Sautépan or large frying pan
Medium Pot

Cooking Steps

Make the couscous
1

• Boil the kettle. • In a medium heatproof bowl, add couscous and the salt. • Add the boiling water (3/4 cup for 2 people / 11/2 cups for 4 people) and stir to combine. • Immediately cover with a plate and leave for 5 minutes. Fluff up with a fork and set aside.

Get prepped
2

• While the couscous is cooking, finely chop cucumber and tomato. • Roughly chop baby leaves. • Heat a large frying pan over medium-high heat. Toast slivered almonds, tossing, until golden, 2-3 minutes. Transfer to a bowl.

Cook the lamb
3

• Return frying pan to medium-high heat with a drizzle of olive oil. • Cook lamb mince, breaking up with a spoon, until just browned, 4-5 minutes. • Reduce heat to medium.
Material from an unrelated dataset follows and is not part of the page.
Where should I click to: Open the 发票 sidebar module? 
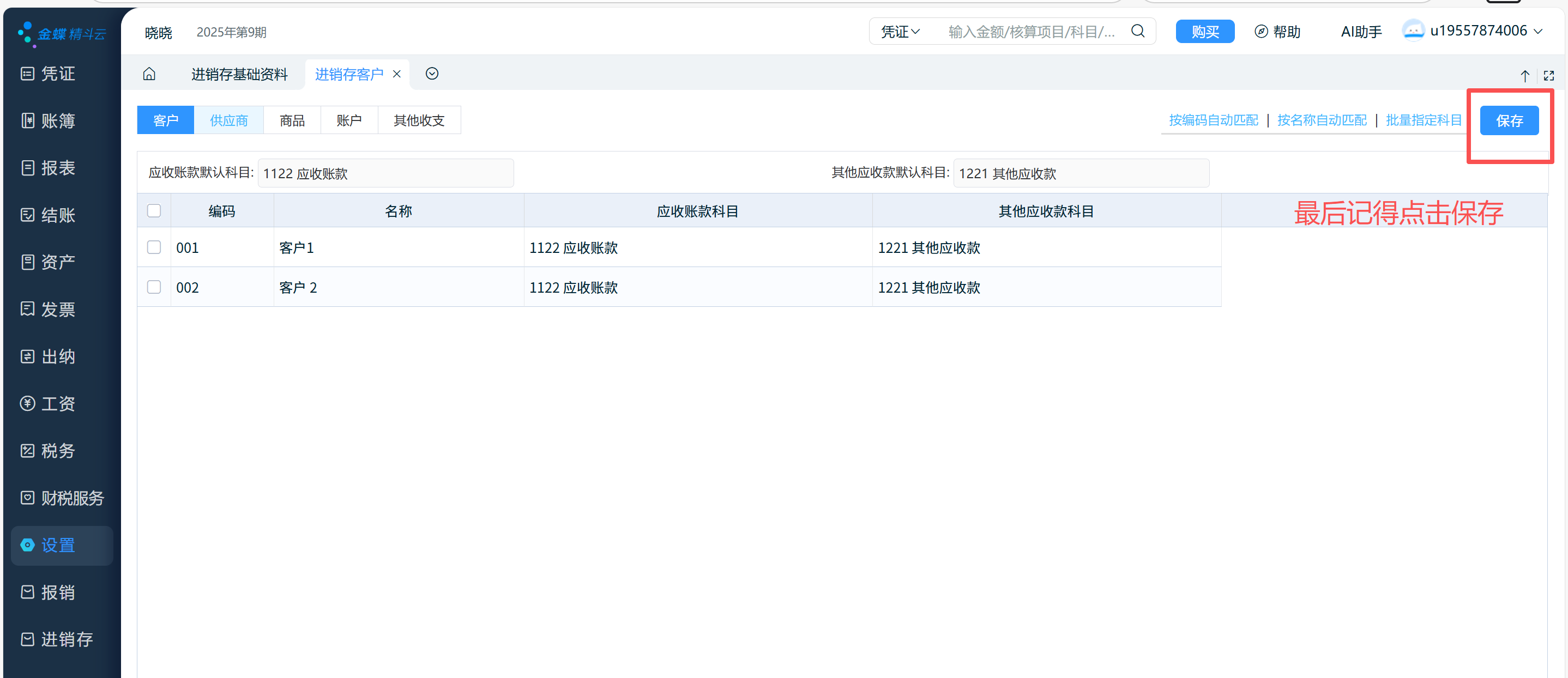pos(49,309)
Add tomato, chermoula spice blend, a splash of water and the honey, stirring to combine, 1 minute. Remove from heat, then season to taste with salt and pepper.

Serve up
4

• Add baby leaves to the couscous, along with cucumber and currants, then toss to combine. • Divide jewelled couscous between bowls. Top with chermoula lamb. • Serve with Greek-style yoghurt and garnish with toasted almonds. Enjoy!